Most people don’t think of computers as particularly energy-intensive beyond charging their laptops. However, when you enter a prompt into ChatGPT or another large language model, your request is processed in a data center far away, requiring significant power. Training these models is also energy-intensive: vast amounts of data from web pages, Wikipedia, Reddit, and transcribed YouTube videos are fed into these AI models. To process this data, hundreds of graphics processing units (GPUs), which perform rapid mathematical calculations, run continuously for thousands of hours. This process demands gigawatts of electricity, making previous data center usage seem modest.

This situation is further complicated by a national effort to decarbonize, which involves shifting many energy consumption sources—such as vehicles, heating, and manufacturing (boosted by the CHIPS and Science Act and Inflation Reduction Act)—to an electric grid powered by clean energy sources.
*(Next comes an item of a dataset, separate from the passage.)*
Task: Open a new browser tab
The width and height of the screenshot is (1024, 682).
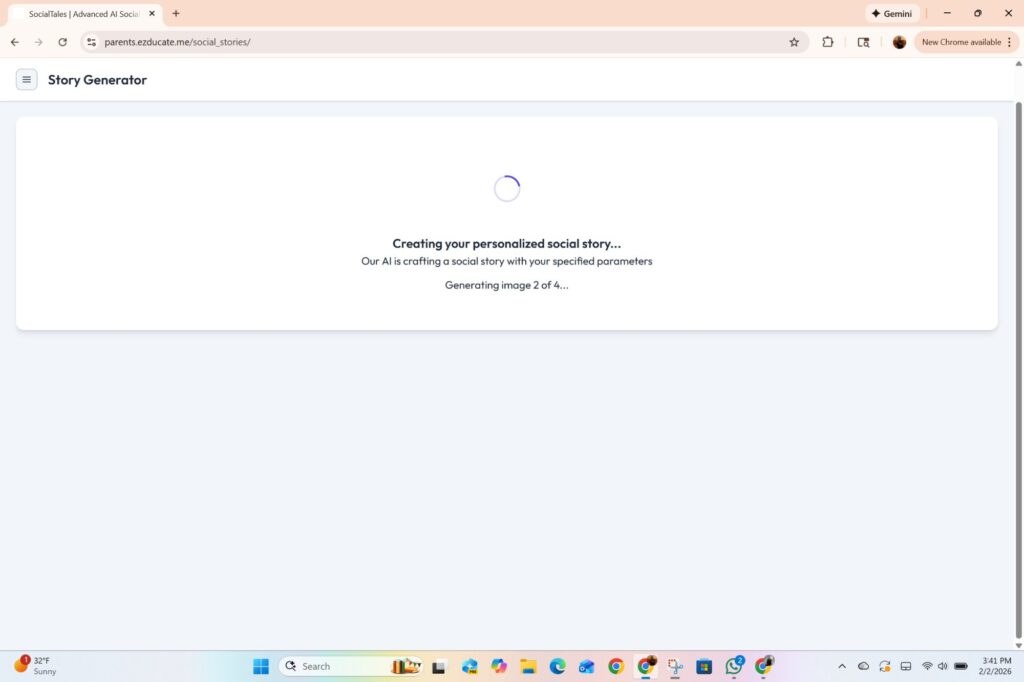Action: [176, 14]
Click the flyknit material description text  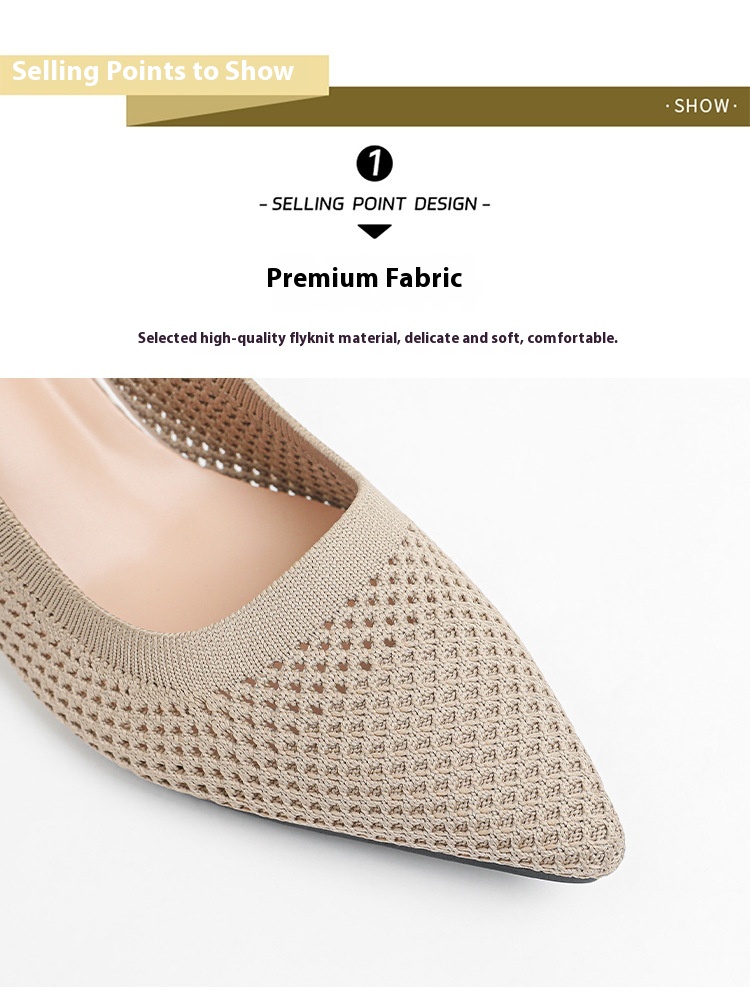[x=377, y=337]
As AI’s demand on the grid rises and as more cars and industries shift to electric power, a significant portion of US electricity generators must remain operational around the clock, leading to higher prices.

Since energy demand fluctuates throughout the day and year, the grid needs to provide a flexible supply, ramping up when people are home in the evening and when temperatures spike, increasing air-conditioning use. Most daily energy generation is inexpensive, around $30 per megawatt. However, when demand exceeds the supply from base power plants, utilities activate peaker plants, which are designed to ramp up quickly but generate power at a high cost, about $1,000 per megawatt. As consistently higher electricity demand keeps these expensive plants running more often, costs for households, schools, and hospitals will rise significantly. A 15% increase in electricity demand doesn’t lead to a 15% price increase; instead, it results in exponential cost increases as utilities rely more on high-cost peaker plants. This means a doubling of home energy prices is a real possibility. Additionally, if the grid operates at full capacity just to keep up, taking dirtier energy sources offline becomes unjustifiable, delaying climate goals.
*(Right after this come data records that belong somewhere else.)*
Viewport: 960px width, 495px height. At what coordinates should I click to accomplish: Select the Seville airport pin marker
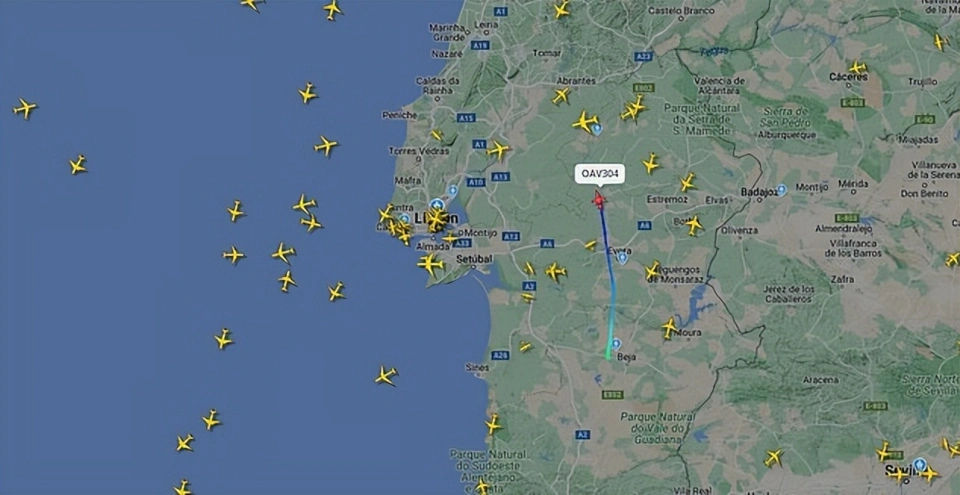[x=919, y=465]
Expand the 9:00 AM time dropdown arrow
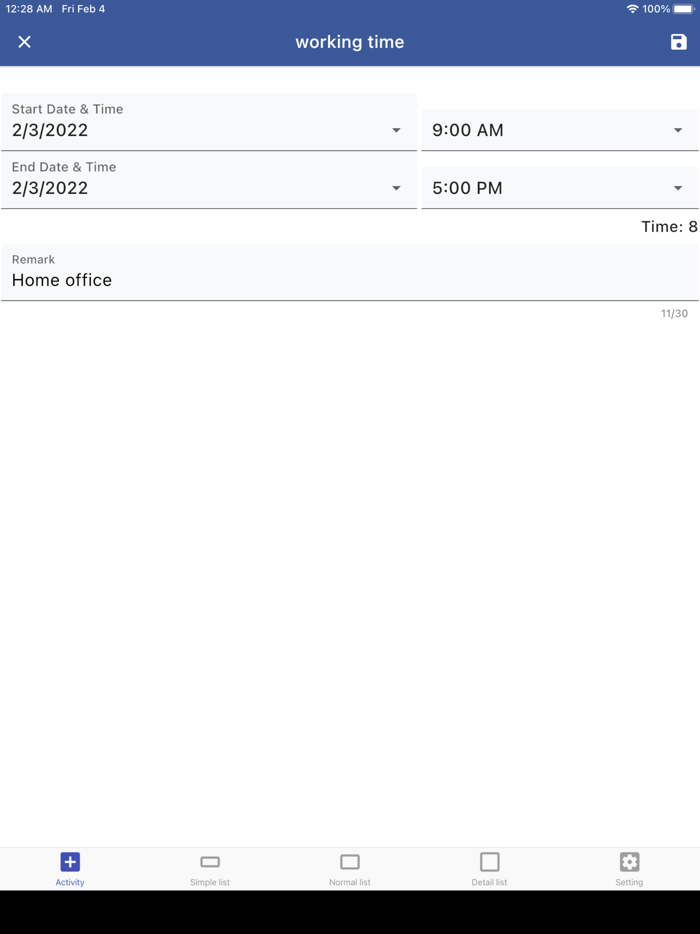700x934 pixels. click(x=678, y=131)
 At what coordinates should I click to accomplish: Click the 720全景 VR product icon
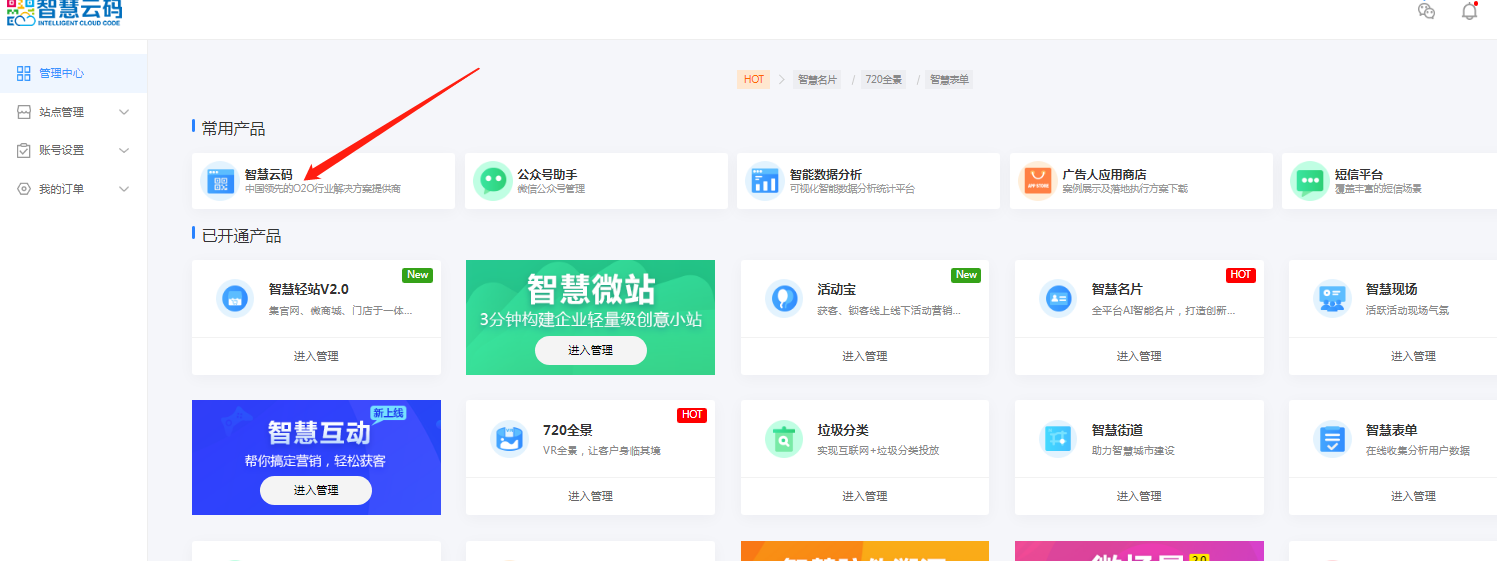pos(510,439)
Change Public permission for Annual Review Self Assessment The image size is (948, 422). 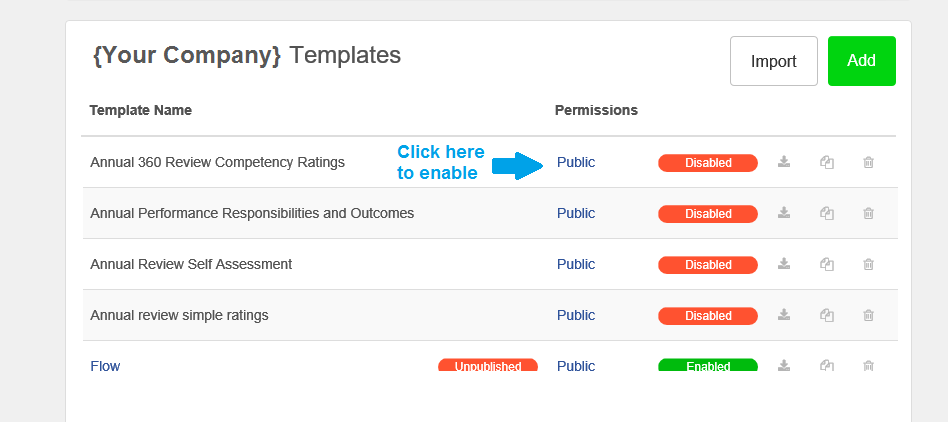pyautogui.click(x=576, y=264)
Within the next decade, we may face a grid infrastructure that can’t keep up with rapidly rising demand, even with all sources running nonstop. This could lead to an unreliable energy grid with blackouts and rolling brownouts, reminiscent of the Texas blackouts in winter 2021 and the 2003 East Coast blackout affecting 50 million people. However, this time it won’t be due to extreme weather or a safety incident but rather a standard part of life as the grid struggles to add capacity.
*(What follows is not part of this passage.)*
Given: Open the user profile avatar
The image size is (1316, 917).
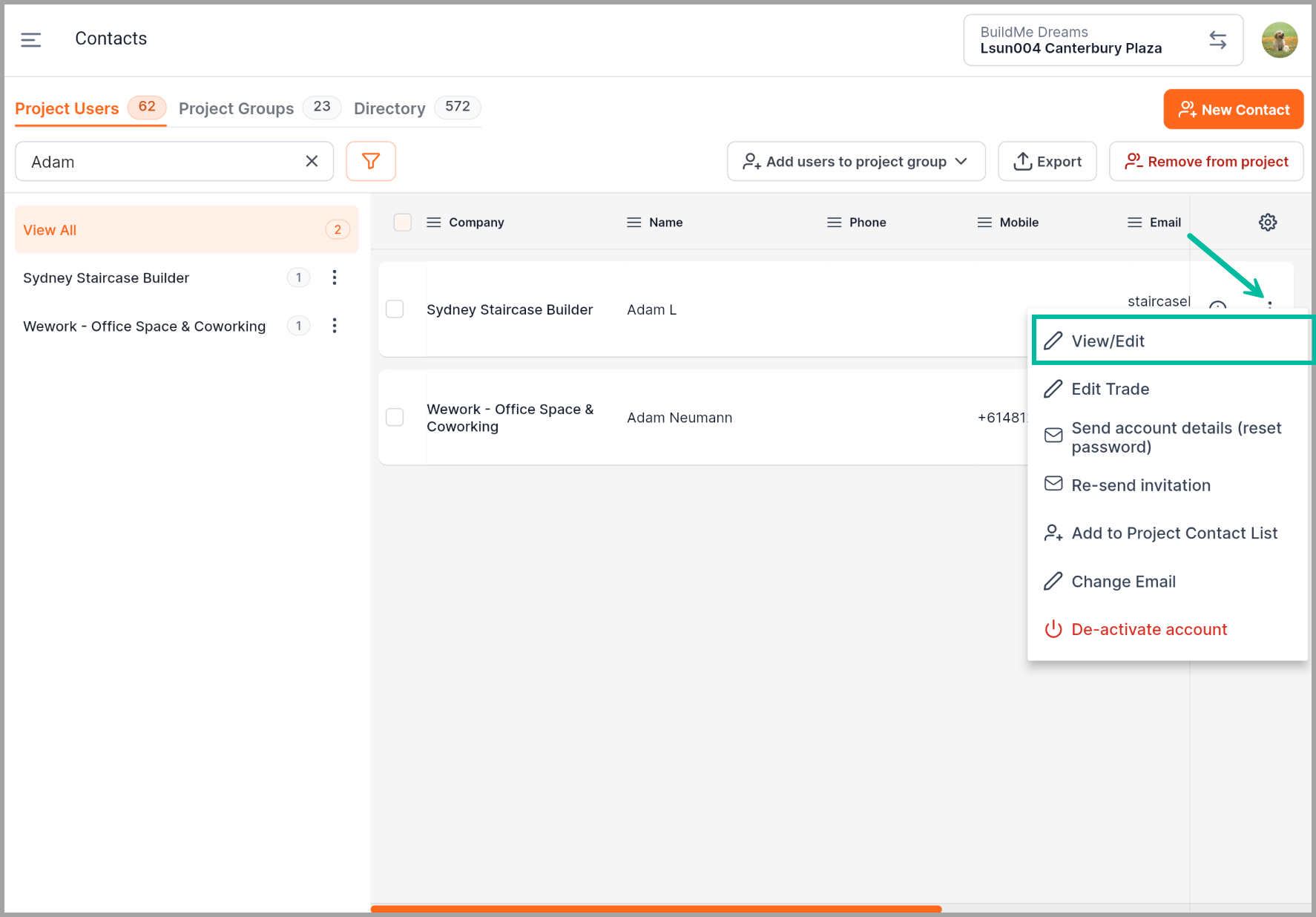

The Biden administration recently launched the Federal-State Modern Grid Deployment Initiative, highlighting the growing vulnerability and insufficiency of the national grid. While the problem diagnosis is accurate, the initiative’s focus on enhancing existing infrastructure with grid-enhancing technologies and the lack of major plans to expedite and fund new energy infrastructure don’t address the scale of the challenge.

Moreover, the approval time for new power generation connections to transmission networks has reached five years, partly due to insufficient transmission capacity. Currently, states through which a power transmission line runs must approve it, a process involving consultations with property owners and considerations of economic, environmental, safety, historical preservation, and engineering concerns, making it cumbersome. A truly national grid requires a single federal oversight body. This is proposed in the Streamlining Interstate Transmission of Electricity (SITE) Act. Combined with a nationwide push to build and finance new electricity generation and transmission on the scale of New Deal era construction, this approach is needed to meet the energy demands of an AI-powered, green economy.

America’s ability to lead in AI, decarbonization, chip manufacturing, and electric vehicles depends on abundant electricity. However, even an AI chatbot can’t overcome the bureaucratic hurdles impeding grid upgrades. For that, we need policies aimed at rapidly building and bringing new power generation online.